**Problem statement:**
Go to the line that contains "At what coordinates" in the records below and repeat it, and each line after it, exactly through the end, omitting pictures.

▼

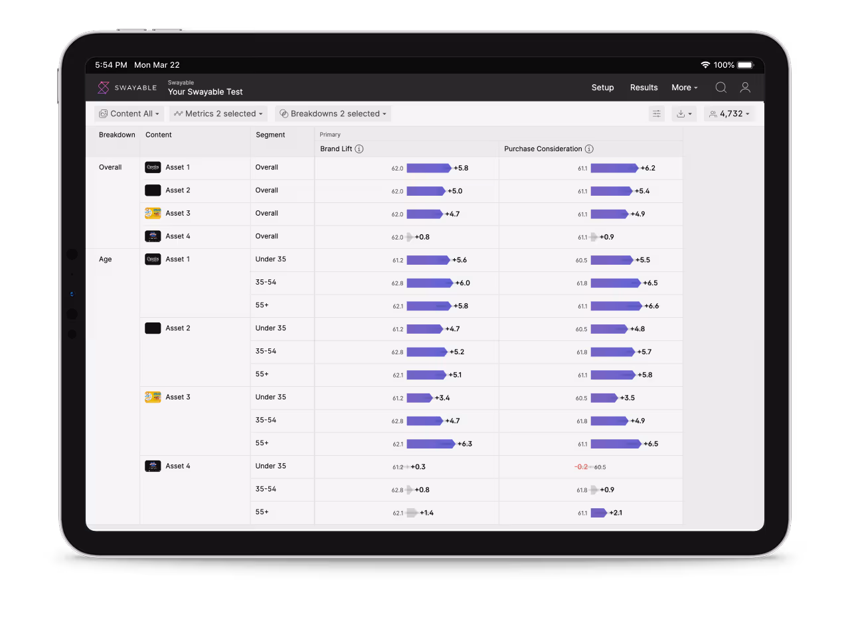This screenshot has height=619, width=850.
Task: Click the Swayable logo icon
Action: (104, 88)
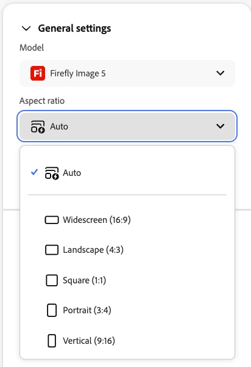The height and width of the screenshot is (367, 251).
Task: Click the Landscape 4:3 rectangle icon
Action: point(52,250)
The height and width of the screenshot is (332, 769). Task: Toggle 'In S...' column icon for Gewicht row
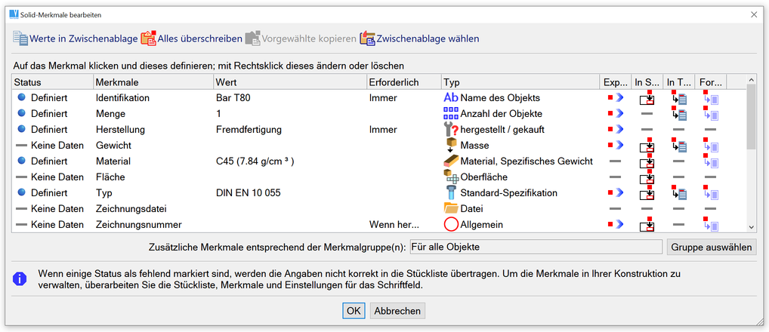pos(647,146)
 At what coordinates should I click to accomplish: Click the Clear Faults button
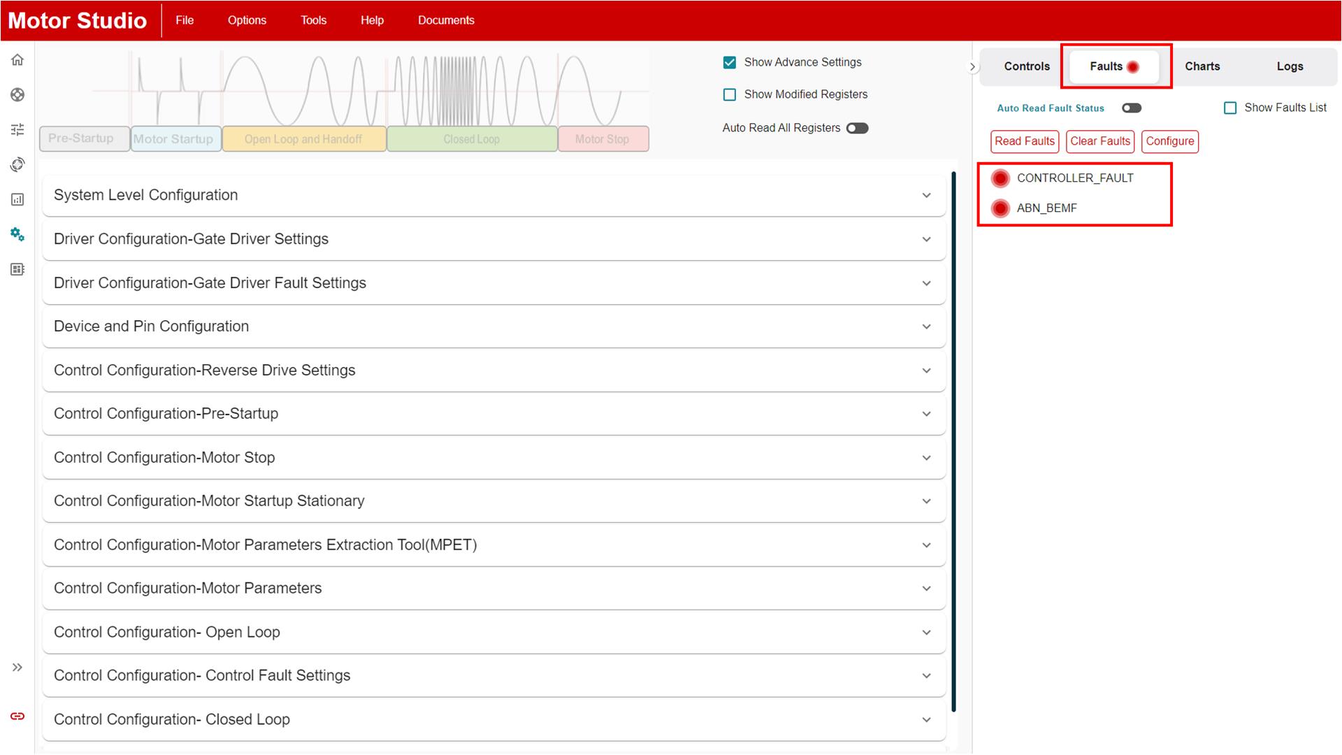point(1099,141)
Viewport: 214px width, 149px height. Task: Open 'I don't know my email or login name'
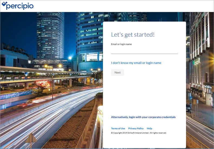click(136, 63)
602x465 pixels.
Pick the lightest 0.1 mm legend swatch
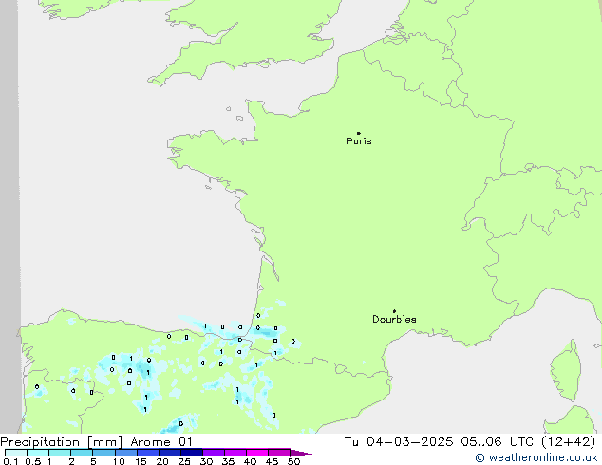(15, 453)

▲

**Written solution:**
 At what coordinates should I click to accomplish: Click the Clear Faults button
point(1099,141)
Viewport: 214px width, 149px height. Task: Open 'I don't know my email or login name'
click(136, 63)
602x465 pixels.
Pick the lightest 0.1 mm legend swatch
(15, 453)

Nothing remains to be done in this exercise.